Kurt Elling, the great American jazz singer, was a divinity student with a church-musician father – experiences that fuelled in him a philosophical intelligence and mistrust of dogma, alongside an affection for communal celebrations that are often glimpsed in his work. Those qualities have never seemed so unexpectedly evident as on his new jazz-spun Christmas album, The Beautiful Day.
On Tuesday night, while his homeland was confronting the world with a fearful need for all the philosophical creativity it can get (another jazz giant, the US saxophonist Joshua Redman, simply tweeted the word “dread” in the small hours), the singer was cruising through a briefly consoling celebration of inclusiveness, curiosity and warmth.

The Beautiful Day includes jazz remakes of Little Drummer Boy, We Three Kings and jazz composer John Hollenbeck’s The Snow Is Deep on the Ground.

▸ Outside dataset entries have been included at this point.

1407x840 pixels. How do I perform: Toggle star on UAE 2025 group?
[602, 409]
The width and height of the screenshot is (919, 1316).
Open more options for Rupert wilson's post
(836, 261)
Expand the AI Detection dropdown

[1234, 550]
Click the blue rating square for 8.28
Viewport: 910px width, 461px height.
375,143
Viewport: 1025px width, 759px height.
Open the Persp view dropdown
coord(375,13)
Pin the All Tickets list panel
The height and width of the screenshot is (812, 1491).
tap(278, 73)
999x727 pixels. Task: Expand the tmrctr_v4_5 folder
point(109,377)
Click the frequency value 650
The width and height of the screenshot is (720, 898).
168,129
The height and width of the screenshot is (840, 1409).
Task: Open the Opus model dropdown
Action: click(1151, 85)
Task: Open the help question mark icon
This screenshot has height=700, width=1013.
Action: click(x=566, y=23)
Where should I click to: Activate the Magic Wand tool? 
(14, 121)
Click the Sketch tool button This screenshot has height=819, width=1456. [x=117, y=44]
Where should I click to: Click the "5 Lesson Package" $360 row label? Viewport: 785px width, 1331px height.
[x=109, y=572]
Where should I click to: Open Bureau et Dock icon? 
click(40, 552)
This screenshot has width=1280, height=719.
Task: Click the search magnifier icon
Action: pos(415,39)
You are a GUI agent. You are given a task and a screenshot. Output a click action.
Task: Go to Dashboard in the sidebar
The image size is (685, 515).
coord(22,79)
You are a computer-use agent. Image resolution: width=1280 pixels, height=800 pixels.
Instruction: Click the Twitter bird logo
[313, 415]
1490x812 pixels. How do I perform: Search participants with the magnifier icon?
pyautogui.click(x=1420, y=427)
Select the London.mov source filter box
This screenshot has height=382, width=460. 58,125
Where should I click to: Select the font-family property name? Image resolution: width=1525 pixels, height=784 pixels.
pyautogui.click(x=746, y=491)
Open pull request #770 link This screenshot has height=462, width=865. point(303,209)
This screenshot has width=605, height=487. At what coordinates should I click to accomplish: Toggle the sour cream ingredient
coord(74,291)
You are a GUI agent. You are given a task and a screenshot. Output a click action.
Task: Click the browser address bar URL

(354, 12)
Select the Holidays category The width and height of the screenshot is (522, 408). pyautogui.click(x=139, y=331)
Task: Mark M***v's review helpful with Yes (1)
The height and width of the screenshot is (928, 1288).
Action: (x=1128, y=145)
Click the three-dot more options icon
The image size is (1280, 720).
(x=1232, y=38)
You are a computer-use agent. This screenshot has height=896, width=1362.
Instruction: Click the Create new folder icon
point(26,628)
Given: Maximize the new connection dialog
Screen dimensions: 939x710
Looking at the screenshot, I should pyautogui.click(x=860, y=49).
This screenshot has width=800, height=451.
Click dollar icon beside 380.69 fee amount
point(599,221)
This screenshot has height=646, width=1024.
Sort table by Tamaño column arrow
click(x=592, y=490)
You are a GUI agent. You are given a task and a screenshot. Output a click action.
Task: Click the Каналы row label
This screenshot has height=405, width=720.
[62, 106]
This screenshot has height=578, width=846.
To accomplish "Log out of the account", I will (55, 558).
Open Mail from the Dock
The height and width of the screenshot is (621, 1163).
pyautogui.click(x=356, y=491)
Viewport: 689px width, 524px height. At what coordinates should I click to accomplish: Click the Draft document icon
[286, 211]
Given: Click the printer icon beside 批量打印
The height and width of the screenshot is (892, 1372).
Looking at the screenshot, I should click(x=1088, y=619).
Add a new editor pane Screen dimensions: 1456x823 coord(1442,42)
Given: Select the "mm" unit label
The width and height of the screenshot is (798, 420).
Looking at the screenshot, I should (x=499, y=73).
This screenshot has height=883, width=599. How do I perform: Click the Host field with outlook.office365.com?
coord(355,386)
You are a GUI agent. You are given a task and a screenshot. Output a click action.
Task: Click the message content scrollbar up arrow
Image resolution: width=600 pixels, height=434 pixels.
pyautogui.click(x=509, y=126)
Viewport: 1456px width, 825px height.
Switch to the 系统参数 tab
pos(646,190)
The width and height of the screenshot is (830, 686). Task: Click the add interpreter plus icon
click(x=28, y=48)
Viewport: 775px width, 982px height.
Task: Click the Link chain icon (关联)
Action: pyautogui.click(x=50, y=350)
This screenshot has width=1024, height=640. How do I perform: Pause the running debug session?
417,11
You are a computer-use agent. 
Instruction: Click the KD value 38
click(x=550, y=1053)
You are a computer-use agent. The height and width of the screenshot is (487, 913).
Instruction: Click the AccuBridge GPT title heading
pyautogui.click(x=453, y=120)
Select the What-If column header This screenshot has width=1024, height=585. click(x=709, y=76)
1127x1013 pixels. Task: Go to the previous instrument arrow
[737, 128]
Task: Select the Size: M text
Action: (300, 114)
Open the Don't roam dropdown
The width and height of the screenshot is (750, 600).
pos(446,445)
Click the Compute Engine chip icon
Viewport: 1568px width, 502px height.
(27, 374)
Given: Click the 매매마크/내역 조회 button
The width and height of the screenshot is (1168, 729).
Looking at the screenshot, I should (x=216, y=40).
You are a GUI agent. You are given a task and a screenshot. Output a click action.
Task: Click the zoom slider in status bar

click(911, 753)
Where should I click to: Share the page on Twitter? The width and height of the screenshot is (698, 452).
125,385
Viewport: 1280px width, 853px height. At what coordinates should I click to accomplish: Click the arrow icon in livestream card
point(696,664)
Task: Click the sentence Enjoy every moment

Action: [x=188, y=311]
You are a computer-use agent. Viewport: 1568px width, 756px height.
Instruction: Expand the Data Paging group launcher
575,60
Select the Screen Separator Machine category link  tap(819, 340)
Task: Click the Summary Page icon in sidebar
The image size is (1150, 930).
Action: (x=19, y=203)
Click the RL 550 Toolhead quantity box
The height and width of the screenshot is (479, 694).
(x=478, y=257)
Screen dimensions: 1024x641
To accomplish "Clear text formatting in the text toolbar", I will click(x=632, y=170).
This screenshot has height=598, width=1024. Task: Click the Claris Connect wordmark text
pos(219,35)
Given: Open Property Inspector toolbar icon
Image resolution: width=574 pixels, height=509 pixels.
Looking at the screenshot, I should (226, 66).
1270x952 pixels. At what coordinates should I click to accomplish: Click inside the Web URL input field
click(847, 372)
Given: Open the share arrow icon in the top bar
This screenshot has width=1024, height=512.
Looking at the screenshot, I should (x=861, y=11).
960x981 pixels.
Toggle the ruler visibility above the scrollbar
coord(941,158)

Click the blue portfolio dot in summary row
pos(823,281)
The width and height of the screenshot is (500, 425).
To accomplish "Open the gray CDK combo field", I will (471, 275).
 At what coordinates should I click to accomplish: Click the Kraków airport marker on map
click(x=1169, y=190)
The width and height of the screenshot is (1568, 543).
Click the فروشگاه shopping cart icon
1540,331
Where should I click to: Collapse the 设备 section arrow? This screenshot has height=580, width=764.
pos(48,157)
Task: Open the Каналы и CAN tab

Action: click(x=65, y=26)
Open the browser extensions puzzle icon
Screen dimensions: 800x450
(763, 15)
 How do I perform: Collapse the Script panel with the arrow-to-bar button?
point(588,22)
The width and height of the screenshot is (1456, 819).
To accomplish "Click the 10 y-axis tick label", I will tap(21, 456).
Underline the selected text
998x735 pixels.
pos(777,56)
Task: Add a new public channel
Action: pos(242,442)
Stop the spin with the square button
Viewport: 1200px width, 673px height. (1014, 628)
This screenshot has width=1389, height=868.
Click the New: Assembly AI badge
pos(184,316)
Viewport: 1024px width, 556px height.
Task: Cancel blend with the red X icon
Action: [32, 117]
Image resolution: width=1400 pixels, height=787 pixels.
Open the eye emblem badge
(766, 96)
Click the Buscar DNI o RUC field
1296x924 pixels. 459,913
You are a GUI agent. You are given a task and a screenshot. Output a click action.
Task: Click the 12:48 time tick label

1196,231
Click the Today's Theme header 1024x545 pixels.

Challengingly early in the show, Elling confirmed his shmaltz-resistance with a distinctly un-dinner jazzy lyric about facing death (stretched over a springy Latin groove), and a brief swerve into Moonlight Serenade resolved on a tantalisingly held high note followed by a reverberating low one that brought a gasp or two around the room. The 1950s anti-racist carol Some Children See Him attested to the singer's power at low volumes, he turned Little Drummer Boy into a bebop-scat tour de force with percussionist Ulysses Owens, and fine guitarist John McLean coaxed a teasing blues break out of Same Old Lang Syne.

This was a high-risk venture, considering jazz culture’s reputation for unsentimentality, but Elling walked that tightrope with remarkable aplomb.